That’s why I’m grateful to the staff at the North Carolina Zoo for embracing the cannibalistic salamander as a mascot in the form of Snotty, a stylized version of the real gooey thing. At last, there’s a noteworthy development in the riparian world of Cryptobranchus alleganiensis.

“They are beautiful and I do love them,” Jayne Owen Parker, the zoo’s director of conservation education said, “but they are not fuzzy or cuddly.”

That’s quite an astute observation. Most commercial wildlife enterprises, nonprofit and otherwise, profit from their association with charismatic megafauna: pandas, lions, marine mammals, et cetera. That’s easy money; I’ve been living off such creatures for most of my life.

Fedoras off to the folks at the North Carolina Zoo for having the courage to associate with a homely domestic endangered species instead of one of the usual suspects.

¡Viva Snotty! ¡Viva!

23 March 2011

Elizabeth Taylor’s Remarkable Obituary

I appreciated the Elizabeth Taylor obituary that appeared in The New York Times, even though I didn’t read a word of it. (I’m not interested in thespians, living or dead.) Here’s the interesting part of the necrology: Mel Gussow, the reporter who wrote it, died six years before Taylor did.

Should anyone draft my obituary six years before my demise, I hope I’ll have done something in those years that would merit at least a modest revision.

24 March 2011

Macaulay versus Brown?

I just heard a scary lecture by Lester Brown; he talked about the very possible collapse of civilization because of climate change, overpopulation, water shortages and related famines, et cetera. Brown’s a smart and insightful hombre with a good track record as an astute observer, so his dire predictions seemed entirely believable.

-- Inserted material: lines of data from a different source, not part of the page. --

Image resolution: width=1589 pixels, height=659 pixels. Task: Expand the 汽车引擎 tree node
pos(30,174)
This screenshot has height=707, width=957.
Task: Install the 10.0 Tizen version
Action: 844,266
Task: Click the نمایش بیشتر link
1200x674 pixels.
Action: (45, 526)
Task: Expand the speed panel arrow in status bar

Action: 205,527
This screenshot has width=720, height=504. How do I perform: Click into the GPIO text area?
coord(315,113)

Soon thereafter, I read this equally compelling observation by Thomas Babington Macaulay. “On what principle is it that when we see nothing but improvement behind us, we are to expect nothing but deterioration before us?” The English historian wrote that 1830, well before the industrial revolution.

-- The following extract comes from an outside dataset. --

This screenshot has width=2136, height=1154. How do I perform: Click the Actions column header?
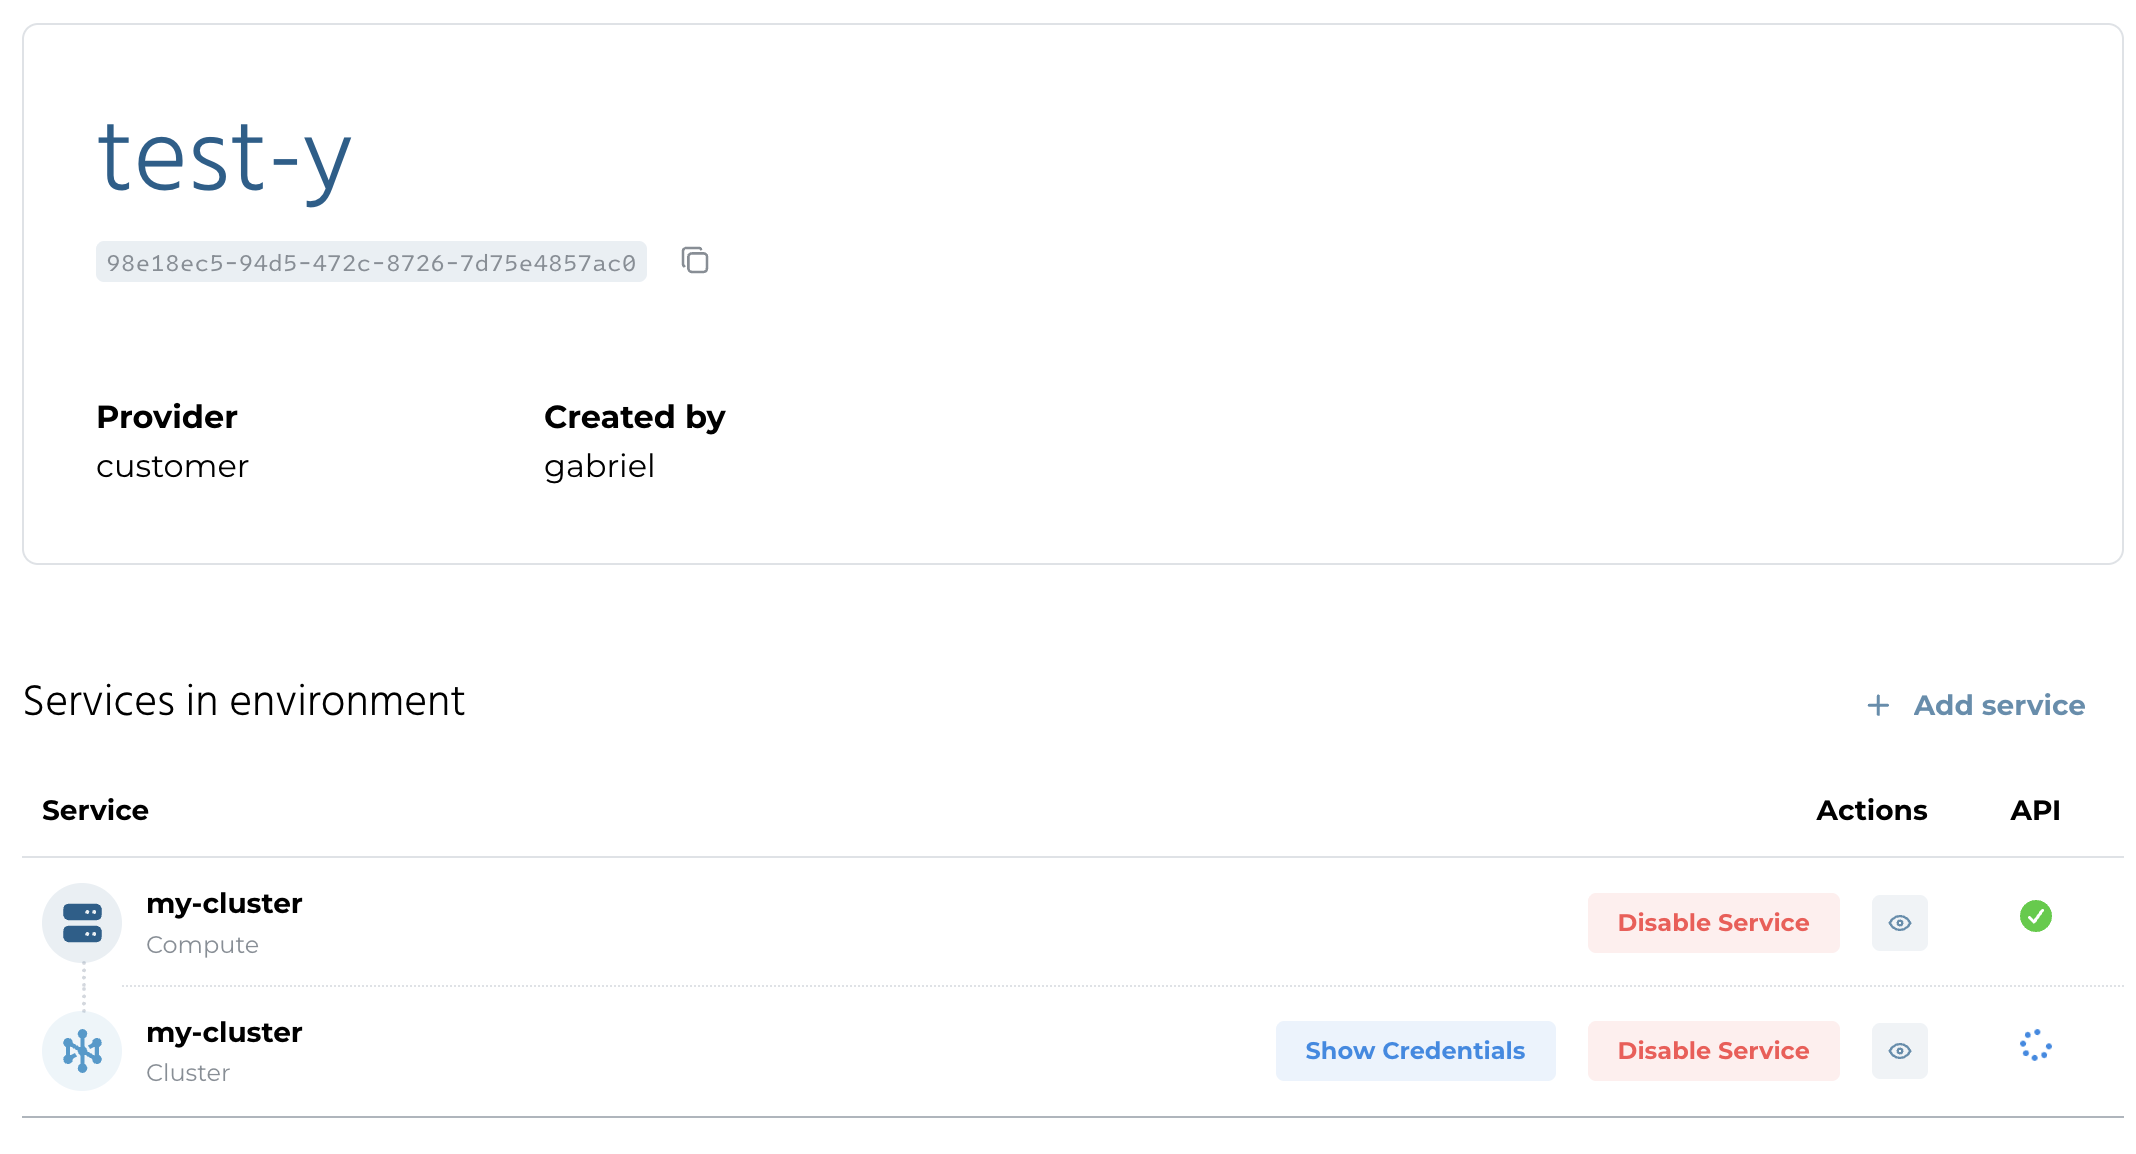[1871, 810]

I don’t know what to believe, so I believe I’ll have a drink.

25 March 2011

Vietnam Postcard

Mark sent me a postcard from Viet Nam, imagine that!

I have a very outdated picture of that country. When I think of Viet Nam, I think of the war there into which I feared being conscripted as a teenager. I’ve never been to Viet Nam, but I flew over it one night en route to Thailand. When I did, I imagined that my first flight over the jungles there might have been in a military aircraft had one or two variables been different.

I remember my first trip to Germany decades ago. I couldn’t help but initially think of Nazis when I heard Germans speak, even though there were—and are—probably more Nazis here than there. I quickly disassociated the German language with the Third Reich after a few glasses of apfelwein.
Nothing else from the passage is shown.